== Source

In 2012, there were a total of 16 running backs and 11 wide receivers with ADPs of 36 or less - one more running back than the previous two years. Five of the 16 runnings backs finished outside of the top-24 at their position, while three of the 11 wide receivers finished outside of the top-24 at their position. Once again, the wide receivers averaged more games played, proving to be less susceptible to injuries. Every back to play in more than 12 games finished inside top-24, while one receiver, Larry Fitzgerald, played in more than 12 games and still finished outside of top-24. Fitzgerald was troubled by four issues during that campaign: John Skelton, Kevin Kolb, Ryan Lindley, and Brian Hoyer. For the second straight season, even though the backs missed more games on average and outnumbered the receivers selected, they still averaged a higher final positional ranking.

====

In the passage on 2012 running backs and wide receivers, how many of the 16 running backs finished outside the top-24 at their position?

== Entries supplied

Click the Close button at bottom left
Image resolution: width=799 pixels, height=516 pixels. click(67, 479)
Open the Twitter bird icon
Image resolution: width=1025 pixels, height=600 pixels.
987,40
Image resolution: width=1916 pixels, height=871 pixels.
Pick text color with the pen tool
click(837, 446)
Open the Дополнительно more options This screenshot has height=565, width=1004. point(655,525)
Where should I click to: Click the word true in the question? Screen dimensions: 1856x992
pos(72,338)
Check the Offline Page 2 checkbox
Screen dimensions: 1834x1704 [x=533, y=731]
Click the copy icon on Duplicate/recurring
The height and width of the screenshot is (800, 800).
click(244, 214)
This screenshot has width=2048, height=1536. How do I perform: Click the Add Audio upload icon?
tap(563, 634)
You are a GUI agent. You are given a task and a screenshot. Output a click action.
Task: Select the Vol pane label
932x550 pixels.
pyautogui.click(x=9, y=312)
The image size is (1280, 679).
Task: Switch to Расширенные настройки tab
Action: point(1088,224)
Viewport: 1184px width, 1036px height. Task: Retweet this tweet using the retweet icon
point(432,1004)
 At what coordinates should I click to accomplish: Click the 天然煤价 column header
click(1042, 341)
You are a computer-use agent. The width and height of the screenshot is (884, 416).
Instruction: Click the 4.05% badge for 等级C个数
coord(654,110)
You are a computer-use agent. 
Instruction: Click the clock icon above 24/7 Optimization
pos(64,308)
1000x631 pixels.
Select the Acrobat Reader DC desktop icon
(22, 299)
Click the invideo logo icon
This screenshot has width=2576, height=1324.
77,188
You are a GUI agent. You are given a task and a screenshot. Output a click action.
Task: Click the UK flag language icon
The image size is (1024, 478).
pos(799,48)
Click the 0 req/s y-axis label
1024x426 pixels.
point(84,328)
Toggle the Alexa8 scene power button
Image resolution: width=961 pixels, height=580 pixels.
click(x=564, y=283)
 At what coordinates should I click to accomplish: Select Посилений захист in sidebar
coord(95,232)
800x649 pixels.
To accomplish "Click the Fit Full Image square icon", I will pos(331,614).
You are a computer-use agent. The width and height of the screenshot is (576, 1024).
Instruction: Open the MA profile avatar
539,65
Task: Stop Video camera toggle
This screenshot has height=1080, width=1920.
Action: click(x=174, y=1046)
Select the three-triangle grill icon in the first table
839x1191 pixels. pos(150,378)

====

■ Final result ■
Five